Exercise » Copy exactly, please, each line of the data below until the line that contains "Given: Select the GREEN color option" has been copied, beginning at the top.

Stored data:
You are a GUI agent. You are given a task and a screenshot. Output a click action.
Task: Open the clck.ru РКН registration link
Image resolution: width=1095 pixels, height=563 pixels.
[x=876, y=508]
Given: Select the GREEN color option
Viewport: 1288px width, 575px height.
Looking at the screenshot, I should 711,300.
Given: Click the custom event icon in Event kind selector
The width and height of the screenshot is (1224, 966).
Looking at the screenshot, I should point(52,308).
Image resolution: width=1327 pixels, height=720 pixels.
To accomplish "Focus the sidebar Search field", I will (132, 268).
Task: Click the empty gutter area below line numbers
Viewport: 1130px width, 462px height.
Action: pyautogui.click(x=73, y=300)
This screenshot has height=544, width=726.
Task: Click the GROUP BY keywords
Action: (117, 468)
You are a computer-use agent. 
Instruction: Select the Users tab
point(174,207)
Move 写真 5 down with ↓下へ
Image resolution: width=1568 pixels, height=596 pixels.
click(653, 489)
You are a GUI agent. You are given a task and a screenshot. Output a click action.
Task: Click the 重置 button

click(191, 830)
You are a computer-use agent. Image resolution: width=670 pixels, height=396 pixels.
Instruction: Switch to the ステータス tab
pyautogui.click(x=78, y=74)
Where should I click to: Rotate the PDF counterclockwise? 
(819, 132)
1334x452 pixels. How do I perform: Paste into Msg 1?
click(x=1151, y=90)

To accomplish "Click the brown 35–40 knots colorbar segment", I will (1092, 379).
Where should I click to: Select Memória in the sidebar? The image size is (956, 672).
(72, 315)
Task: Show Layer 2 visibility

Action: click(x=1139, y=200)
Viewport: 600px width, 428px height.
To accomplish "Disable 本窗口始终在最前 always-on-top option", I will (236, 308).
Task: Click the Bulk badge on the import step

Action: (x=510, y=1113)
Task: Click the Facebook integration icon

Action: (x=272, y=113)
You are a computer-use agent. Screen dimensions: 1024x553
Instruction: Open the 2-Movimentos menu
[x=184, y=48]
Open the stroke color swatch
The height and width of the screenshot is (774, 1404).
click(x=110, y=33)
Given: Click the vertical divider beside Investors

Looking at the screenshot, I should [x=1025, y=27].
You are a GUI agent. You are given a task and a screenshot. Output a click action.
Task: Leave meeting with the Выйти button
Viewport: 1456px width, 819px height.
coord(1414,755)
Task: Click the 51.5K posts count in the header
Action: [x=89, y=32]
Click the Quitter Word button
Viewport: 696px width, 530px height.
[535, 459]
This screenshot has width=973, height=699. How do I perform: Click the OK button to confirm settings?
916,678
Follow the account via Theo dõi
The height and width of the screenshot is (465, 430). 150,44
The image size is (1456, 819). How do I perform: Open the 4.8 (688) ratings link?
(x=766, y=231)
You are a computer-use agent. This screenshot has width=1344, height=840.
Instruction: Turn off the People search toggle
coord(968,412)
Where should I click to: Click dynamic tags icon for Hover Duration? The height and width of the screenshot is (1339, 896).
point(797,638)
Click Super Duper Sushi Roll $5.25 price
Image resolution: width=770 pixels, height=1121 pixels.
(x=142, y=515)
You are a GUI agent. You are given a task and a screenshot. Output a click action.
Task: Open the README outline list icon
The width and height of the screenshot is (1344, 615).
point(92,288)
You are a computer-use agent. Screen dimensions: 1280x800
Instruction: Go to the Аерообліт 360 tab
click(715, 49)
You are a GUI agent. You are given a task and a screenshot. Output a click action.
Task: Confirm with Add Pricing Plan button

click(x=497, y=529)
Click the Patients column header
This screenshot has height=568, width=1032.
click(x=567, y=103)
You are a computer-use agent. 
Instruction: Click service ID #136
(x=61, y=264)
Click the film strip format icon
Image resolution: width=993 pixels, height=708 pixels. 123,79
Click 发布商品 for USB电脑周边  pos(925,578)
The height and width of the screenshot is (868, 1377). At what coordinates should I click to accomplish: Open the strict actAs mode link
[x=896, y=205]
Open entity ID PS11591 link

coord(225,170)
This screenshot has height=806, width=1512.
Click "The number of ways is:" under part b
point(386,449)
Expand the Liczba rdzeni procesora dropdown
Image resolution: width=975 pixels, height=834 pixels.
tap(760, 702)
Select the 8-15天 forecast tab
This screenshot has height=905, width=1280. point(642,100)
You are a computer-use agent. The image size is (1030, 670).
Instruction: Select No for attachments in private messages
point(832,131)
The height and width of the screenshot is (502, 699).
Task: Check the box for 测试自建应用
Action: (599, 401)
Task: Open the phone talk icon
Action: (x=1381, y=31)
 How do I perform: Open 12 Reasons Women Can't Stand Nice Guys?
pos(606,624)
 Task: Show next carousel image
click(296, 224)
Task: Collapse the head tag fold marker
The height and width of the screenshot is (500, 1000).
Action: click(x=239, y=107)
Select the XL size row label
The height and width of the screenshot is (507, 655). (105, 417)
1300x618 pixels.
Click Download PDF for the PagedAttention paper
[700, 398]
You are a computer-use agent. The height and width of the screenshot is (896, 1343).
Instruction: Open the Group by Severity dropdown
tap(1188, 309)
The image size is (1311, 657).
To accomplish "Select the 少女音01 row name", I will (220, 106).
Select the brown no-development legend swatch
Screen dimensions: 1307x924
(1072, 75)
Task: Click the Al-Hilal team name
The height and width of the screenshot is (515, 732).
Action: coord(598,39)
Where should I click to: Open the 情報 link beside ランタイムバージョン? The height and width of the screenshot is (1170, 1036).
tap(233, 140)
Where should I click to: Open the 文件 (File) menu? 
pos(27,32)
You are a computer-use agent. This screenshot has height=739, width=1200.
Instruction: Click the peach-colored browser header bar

Answer section »
You are a GUI agent. You are given a task and a screenshot. Output a click action.
Task: Open the clck.ru РКН registration link
Image resolution: width=1095 pixels, height=563 pixels.
[x=876, y=508]
Given: Select the GREEN color option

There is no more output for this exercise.